(Items listed in a dataset)
★ ★ ★

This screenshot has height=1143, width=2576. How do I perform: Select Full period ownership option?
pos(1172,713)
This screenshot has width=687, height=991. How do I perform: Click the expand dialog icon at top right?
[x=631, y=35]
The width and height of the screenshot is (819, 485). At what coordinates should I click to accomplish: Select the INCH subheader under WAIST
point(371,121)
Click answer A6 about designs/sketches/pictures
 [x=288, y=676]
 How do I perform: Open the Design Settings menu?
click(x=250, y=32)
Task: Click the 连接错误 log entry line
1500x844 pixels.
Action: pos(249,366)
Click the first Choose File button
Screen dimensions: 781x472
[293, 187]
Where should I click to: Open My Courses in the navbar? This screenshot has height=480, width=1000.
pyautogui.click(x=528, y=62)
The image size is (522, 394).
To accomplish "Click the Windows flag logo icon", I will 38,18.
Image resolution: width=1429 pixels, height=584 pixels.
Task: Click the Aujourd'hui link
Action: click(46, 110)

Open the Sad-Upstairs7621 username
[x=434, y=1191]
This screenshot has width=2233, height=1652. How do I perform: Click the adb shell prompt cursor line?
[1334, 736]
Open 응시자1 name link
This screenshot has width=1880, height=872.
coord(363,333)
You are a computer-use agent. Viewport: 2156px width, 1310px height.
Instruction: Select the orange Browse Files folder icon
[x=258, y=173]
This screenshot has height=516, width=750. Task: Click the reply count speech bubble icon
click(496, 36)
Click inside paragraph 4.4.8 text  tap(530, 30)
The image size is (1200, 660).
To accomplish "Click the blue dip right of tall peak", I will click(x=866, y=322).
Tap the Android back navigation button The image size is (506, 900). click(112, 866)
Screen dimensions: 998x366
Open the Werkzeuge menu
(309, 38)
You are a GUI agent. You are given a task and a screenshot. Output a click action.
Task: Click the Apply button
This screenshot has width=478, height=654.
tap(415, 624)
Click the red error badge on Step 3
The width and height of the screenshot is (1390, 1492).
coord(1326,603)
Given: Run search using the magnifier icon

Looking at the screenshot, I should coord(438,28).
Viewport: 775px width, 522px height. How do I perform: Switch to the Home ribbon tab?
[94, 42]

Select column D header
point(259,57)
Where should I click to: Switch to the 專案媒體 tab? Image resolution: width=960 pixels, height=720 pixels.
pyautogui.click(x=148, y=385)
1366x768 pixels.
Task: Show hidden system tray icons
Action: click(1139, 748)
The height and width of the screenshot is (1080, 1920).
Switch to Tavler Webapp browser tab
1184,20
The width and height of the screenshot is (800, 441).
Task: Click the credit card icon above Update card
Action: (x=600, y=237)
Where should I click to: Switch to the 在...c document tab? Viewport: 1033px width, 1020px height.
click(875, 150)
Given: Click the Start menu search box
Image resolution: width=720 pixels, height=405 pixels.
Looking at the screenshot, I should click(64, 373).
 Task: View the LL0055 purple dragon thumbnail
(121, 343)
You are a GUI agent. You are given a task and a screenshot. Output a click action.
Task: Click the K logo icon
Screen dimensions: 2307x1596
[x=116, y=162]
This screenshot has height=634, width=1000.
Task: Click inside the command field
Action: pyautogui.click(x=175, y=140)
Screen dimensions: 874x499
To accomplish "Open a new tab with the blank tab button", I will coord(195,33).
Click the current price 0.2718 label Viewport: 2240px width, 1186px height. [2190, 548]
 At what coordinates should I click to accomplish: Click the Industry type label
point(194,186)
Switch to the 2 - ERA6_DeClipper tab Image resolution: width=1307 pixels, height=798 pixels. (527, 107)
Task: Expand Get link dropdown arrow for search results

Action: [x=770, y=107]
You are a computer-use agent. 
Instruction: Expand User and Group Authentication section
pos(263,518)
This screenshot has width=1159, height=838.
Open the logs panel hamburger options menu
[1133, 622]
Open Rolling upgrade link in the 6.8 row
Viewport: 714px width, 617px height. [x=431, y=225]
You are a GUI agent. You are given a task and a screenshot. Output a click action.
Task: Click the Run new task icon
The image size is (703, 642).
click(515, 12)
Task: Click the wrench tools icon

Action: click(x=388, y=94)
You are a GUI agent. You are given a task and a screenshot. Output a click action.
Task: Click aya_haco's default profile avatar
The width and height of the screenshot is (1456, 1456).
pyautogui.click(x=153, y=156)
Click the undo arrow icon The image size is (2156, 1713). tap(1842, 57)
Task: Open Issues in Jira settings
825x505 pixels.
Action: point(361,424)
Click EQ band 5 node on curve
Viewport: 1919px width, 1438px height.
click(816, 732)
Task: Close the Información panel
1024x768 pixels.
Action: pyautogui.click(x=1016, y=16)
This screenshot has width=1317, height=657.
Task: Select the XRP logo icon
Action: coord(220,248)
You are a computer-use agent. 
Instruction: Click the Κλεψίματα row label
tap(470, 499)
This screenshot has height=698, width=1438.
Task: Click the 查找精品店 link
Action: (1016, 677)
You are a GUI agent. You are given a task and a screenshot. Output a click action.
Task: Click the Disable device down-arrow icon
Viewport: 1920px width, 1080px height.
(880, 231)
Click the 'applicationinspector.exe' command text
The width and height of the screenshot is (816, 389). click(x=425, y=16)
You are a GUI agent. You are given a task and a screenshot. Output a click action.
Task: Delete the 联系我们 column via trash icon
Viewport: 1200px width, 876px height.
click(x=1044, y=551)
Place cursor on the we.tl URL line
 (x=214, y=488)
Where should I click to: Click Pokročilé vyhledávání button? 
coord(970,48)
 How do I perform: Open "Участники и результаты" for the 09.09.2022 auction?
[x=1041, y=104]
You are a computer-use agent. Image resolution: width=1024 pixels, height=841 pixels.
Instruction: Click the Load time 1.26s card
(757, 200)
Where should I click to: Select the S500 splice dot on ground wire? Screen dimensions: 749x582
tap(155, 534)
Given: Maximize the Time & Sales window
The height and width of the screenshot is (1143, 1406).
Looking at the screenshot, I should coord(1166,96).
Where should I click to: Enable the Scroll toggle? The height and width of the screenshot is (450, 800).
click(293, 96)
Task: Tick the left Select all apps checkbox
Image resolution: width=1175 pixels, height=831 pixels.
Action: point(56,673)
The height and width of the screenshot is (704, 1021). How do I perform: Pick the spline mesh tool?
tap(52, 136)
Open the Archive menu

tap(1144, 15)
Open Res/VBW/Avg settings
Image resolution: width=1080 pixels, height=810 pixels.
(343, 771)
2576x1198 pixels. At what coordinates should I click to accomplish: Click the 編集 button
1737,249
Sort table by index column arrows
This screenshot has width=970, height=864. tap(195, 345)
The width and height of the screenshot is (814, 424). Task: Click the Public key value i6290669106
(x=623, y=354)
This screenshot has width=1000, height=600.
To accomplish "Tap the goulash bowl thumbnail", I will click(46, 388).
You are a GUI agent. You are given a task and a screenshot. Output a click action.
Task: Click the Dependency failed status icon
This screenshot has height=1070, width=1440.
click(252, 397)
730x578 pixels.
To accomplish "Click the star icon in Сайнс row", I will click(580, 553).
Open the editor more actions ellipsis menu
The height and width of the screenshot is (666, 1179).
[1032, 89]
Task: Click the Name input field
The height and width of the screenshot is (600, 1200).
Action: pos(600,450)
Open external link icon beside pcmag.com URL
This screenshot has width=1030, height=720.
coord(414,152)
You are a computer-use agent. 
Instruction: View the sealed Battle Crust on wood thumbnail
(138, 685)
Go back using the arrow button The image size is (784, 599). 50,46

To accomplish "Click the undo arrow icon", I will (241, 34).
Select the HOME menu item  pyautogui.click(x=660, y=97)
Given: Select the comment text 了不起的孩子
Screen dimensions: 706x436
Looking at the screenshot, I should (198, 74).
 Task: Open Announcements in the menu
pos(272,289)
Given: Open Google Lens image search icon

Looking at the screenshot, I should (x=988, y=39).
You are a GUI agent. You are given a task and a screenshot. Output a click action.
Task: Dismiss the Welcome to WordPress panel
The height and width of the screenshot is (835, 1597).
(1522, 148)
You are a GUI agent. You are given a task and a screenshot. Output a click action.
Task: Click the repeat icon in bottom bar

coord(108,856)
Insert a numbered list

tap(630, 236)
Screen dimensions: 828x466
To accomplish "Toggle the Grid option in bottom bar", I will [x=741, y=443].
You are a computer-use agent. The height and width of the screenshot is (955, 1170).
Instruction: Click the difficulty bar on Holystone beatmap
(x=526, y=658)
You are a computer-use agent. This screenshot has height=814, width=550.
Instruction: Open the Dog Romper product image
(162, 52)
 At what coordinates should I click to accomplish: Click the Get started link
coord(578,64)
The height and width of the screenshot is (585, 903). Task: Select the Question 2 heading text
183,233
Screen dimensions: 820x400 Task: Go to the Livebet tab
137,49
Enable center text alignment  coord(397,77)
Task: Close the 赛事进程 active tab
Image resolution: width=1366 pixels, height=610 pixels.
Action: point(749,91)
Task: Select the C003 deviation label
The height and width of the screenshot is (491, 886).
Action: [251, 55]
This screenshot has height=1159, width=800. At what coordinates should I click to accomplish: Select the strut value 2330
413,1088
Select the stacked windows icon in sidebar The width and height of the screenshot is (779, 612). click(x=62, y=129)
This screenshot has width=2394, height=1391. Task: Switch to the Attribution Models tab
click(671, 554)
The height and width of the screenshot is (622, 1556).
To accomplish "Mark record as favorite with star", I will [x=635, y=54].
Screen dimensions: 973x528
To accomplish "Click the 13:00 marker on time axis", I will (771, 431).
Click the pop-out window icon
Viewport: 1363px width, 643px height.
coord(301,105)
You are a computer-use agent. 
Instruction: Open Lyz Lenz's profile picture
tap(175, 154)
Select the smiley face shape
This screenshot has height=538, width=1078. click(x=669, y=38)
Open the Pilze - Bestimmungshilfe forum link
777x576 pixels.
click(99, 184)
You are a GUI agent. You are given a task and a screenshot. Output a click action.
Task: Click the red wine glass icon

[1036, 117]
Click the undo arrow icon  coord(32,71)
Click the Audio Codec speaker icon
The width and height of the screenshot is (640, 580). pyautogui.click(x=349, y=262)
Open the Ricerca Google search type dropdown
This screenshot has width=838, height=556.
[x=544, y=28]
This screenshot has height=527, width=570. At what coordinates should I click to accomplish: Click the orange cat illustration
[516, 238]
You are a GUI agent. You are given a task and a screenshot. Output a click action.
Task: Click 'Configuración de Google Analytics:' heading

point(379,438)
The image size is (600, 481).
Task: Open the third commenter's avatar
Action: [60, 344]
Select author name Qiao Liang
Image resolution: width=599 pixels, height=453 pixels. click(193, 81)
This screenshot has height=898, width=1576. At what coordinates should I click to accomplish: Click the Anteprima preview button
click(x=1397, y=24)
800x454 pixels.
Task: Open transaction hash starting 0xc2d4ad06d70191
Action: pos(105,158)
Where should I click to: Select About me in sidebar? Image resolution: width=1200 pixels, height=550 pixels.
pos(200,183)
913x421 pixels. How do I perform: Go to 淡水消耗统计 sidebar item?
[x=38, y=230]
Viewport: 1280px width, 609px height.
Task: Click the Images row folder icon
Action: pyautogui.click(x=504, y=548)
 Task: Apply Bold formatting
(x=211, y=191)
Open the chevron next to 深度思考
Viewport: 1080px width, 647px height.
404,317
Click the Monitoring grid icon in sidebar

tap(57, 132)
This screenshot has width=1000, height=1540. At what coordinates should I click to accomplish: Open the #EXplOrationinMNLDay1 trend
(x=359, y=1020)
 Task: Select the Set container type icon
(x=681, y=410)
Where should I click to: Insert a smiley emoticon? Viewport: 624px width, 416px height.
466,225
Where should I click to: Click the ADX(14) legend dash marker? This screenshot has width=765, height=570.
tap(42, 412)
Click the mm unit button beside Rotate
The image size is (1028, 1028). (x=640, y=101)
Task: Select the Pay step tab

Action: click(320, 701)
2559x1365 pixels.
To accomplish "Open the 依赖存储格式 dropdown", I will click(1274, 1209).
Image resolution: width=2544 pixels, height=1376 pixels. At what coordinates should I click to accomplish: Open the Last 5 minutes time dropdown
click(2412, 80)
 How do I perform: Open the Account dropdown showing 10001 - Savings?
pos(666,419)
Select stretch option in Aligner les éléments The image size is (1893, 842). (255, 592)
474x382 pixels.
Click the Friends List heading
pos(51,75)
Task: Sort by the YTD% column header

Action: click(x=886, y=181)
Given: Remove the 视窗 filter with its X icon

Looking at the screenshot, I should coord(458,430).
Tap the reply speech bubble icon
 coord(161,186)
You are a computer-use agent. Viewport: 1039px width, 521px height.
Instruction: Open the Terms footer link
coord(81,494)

★ ★ ★

Render the part of the data that opens with the line containing "Click the current" and closes with the line containing "Action: [x=770, y=107]" as a numbered list, leaving out any blank lines.

1. Click the current price 0.2718 label Viewport: 2240px width, 1186px height. [2190, 548]
2.  At what coordinates should I click to accomplish: Click the Industry type label
3. point(194,186)
4. Switch to the 2 - ERA6_DeClipper tab Image resolution: width=1307 pixels, height=798 pixels. (527, 107)
5. Task: Expand Get link dropdown arrow for search results
6. Action: [x=770, y=107]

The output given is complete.